Objectives  We sought to assess the presence of betaPV in NMSC biopsies from a group of Scottish skin cancer patients, both immunocompetent (IC) patients and immunosuppressed (IS) organ transplant recipients.
Methods  One hundred and twenty-one paraffin-embedded skin tumours (27 actinic keratosis, 41 intraepidermal carcinoma, 53 squamous cell carcinoma) and 11 normal skin samples were analysed for the presence of betaPV by a polymerase chain reaction–reverse hybridization assay designed to detect the presence of the 25 known betaPV genotypes.

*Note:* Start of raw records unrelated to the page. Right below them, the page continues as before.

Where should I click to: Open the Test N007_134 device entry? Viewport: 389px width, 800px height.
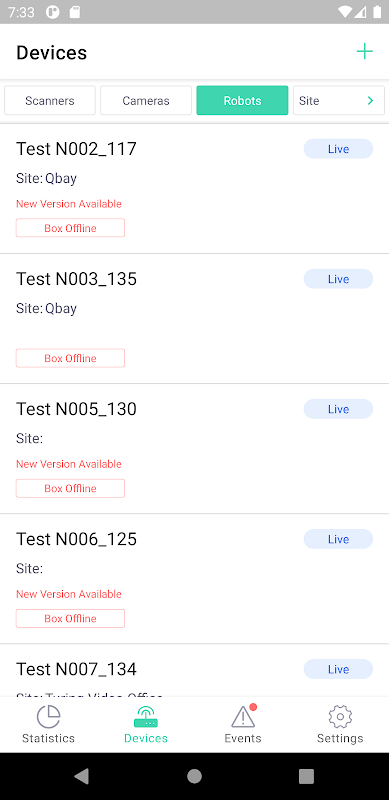(x=194, y=670)
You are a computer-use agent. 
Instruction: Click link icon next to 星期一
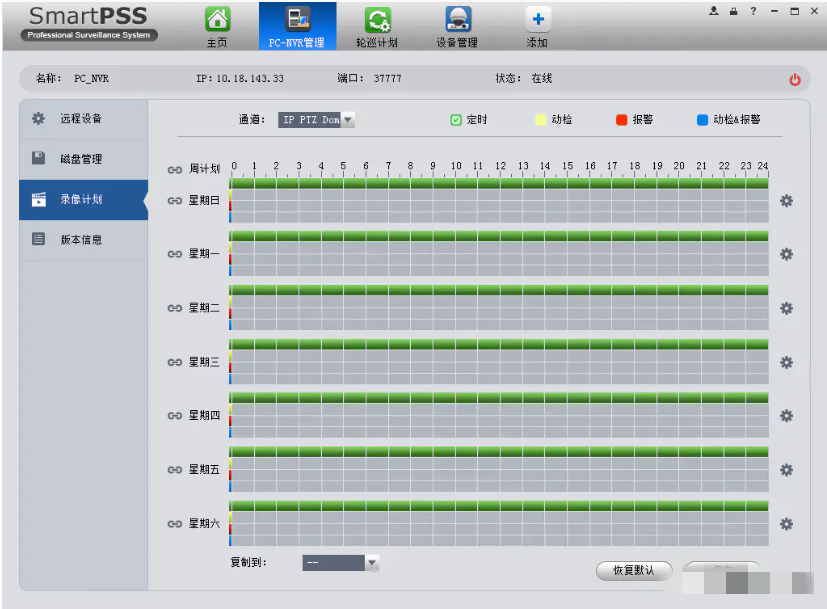pos(175,254)
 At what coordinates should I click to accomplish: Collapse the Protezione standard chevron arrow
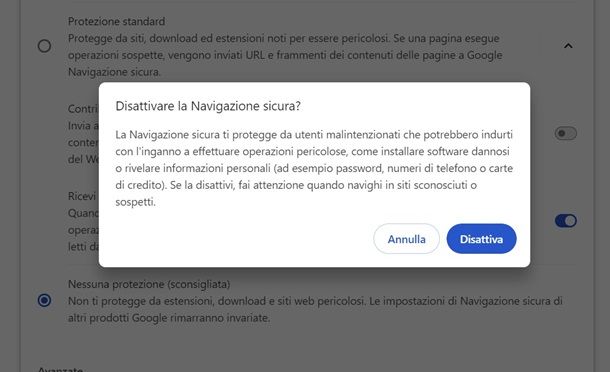(568, 46)
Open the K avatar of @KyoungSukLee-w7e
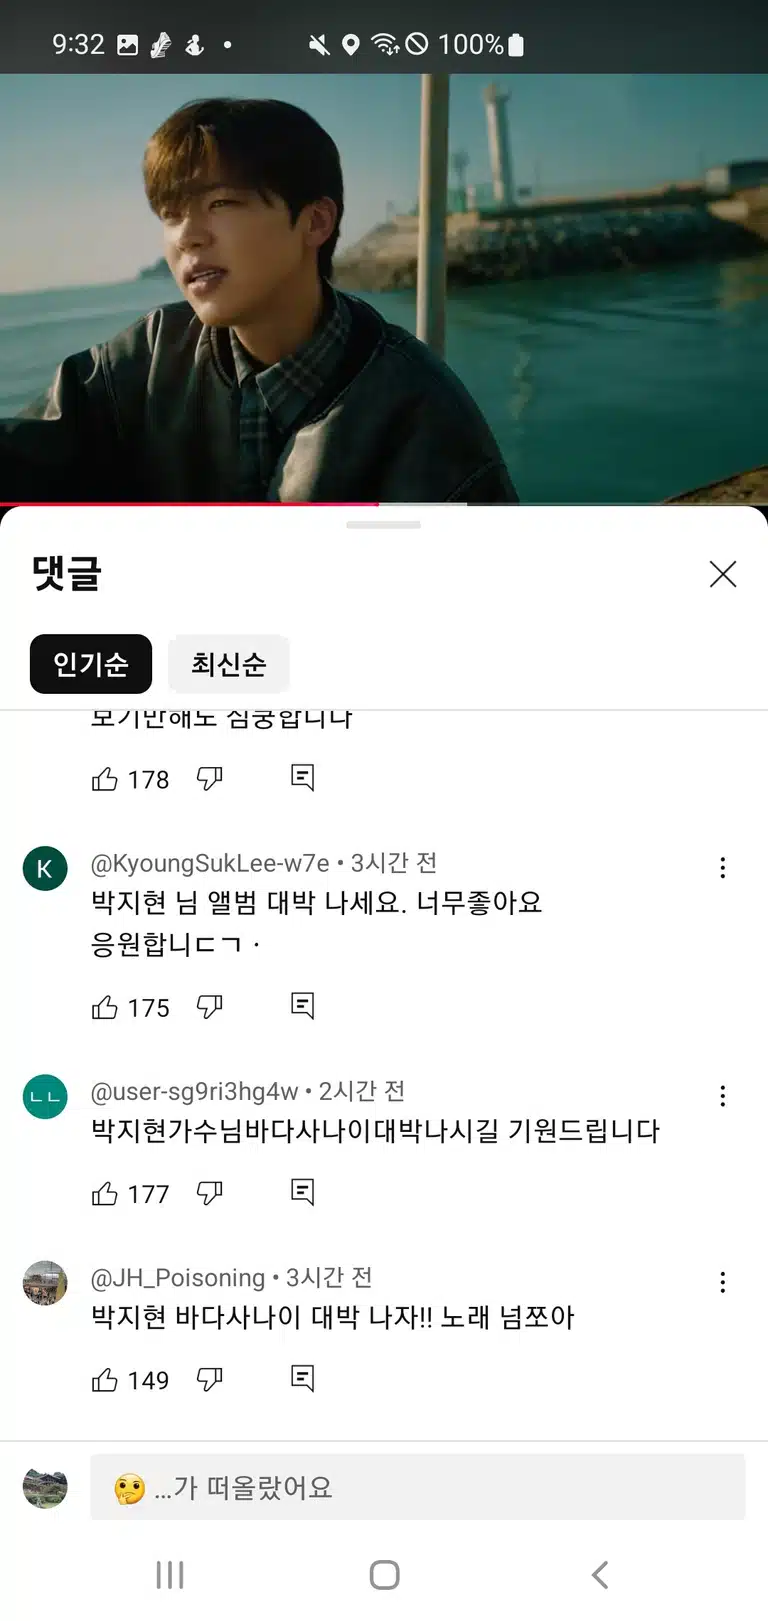Screen dimensions: 768x1621 click(45, 868)
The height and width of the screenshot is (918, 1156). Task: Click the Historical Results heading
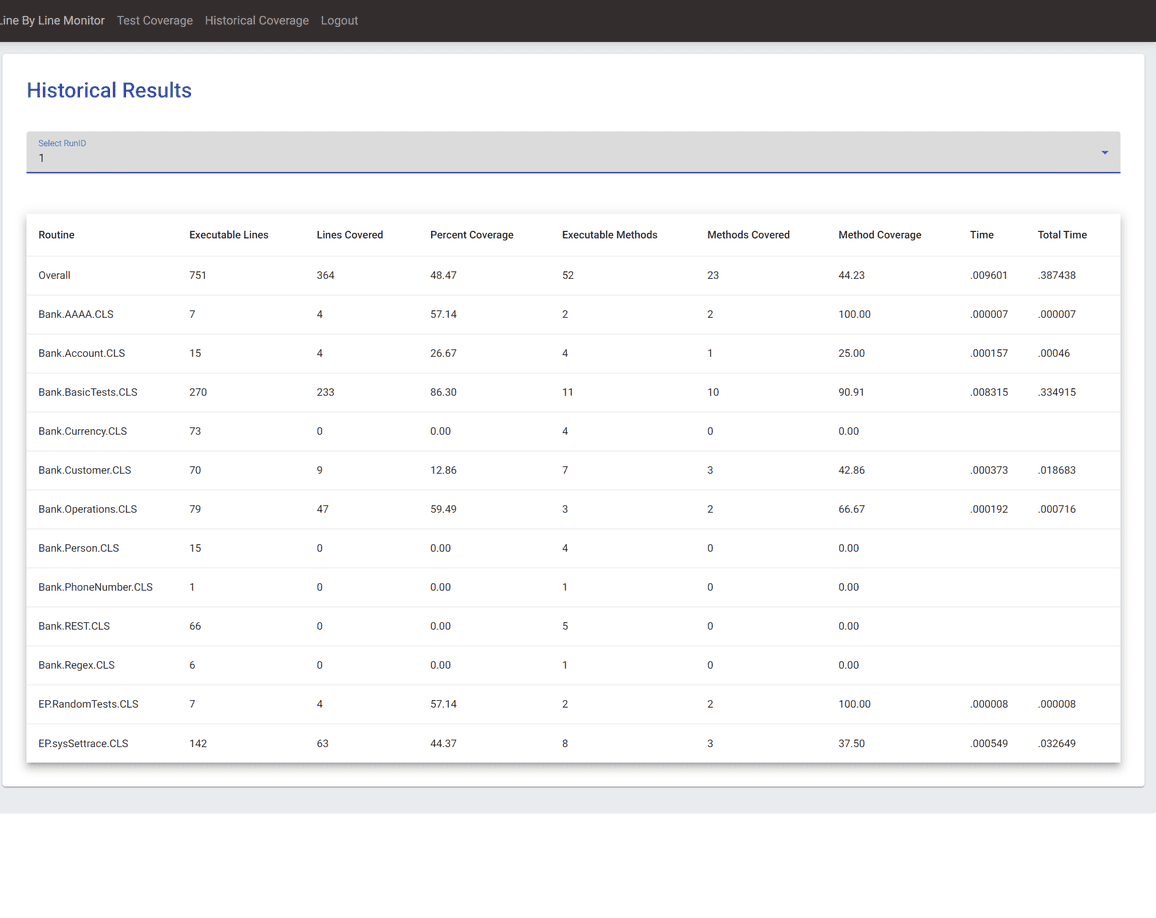click(109, 90)

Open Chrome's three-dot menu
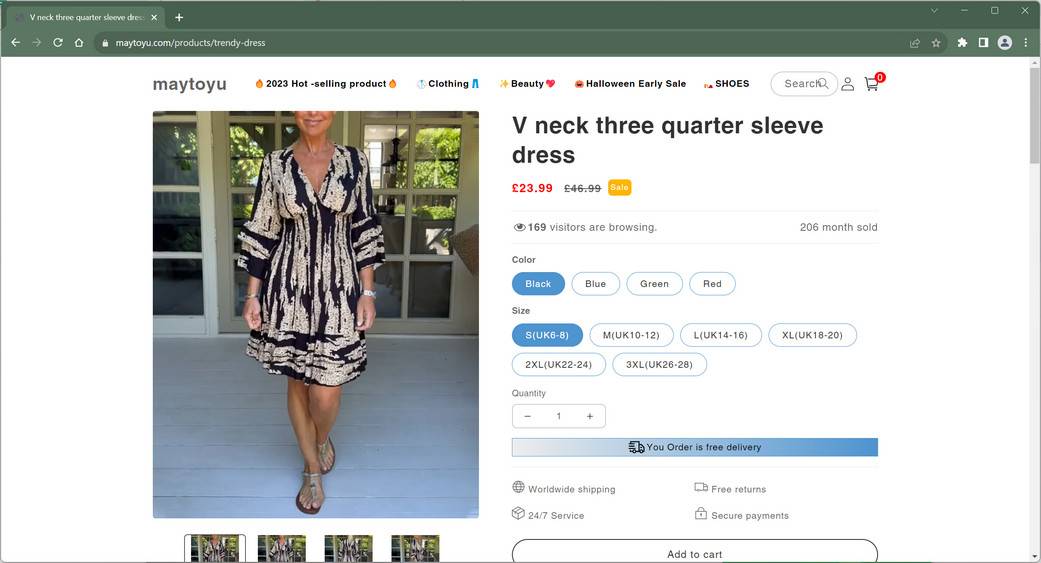pyautogui.click(x=1026, y=43)
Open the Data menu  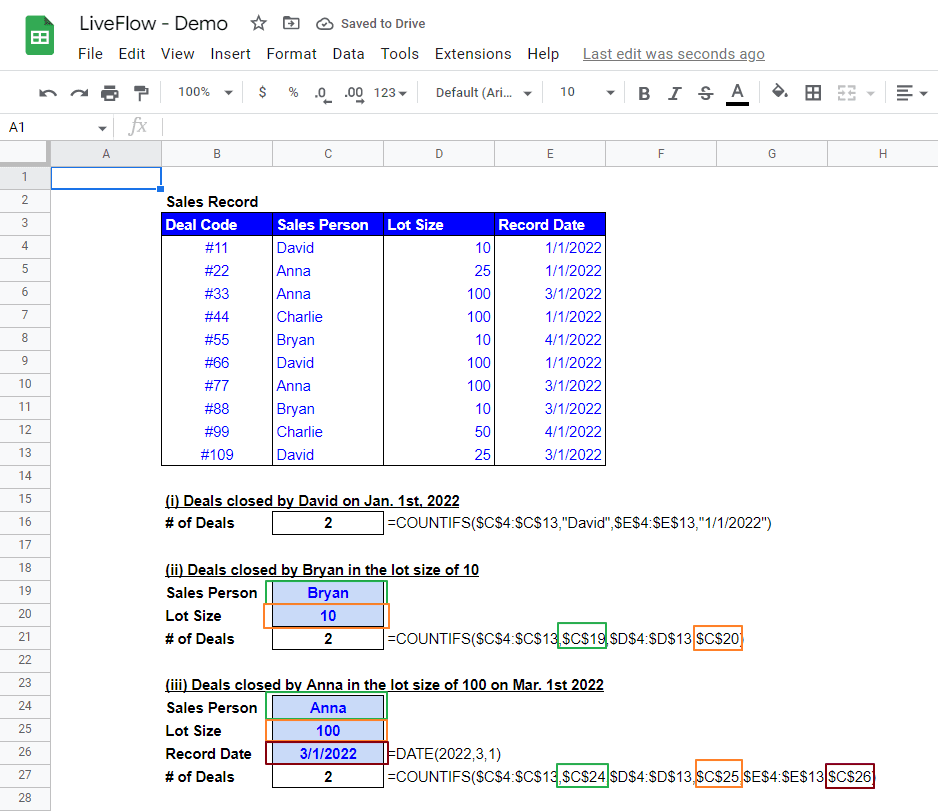348,54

Results  In IC patients, betaPV was detected in 30 of 59 (51%) tumours and two of 11 (18%) normal skin samples ( P  =   0·046). In IS patients, betaPV was found in 27 of 62 (44%) tumours; no normal skin samples were available for comparison. The most frequently found genotypes were HPV-24, HPV-15 and HPV-38. Of those tumours infected with betaPV, 28 of 57 (49%) were infected with more than one genotype (range 2–8). Tumours from IS patients were from a younger age group (mean age 57·4 years) than IC patients (mean age 73·8 years). Multiple infections were more common in tumours from IC patients (21 of 30; 70%) compared with those from IS patients (seven of 27; 26%) ( P  <   0·001). In the IC group, age did not appear to influence the distribution of single and multiple infections whereas in IS patients the proportion of multiple infections to single infections increased with age. There were no multiple infections in normal skin.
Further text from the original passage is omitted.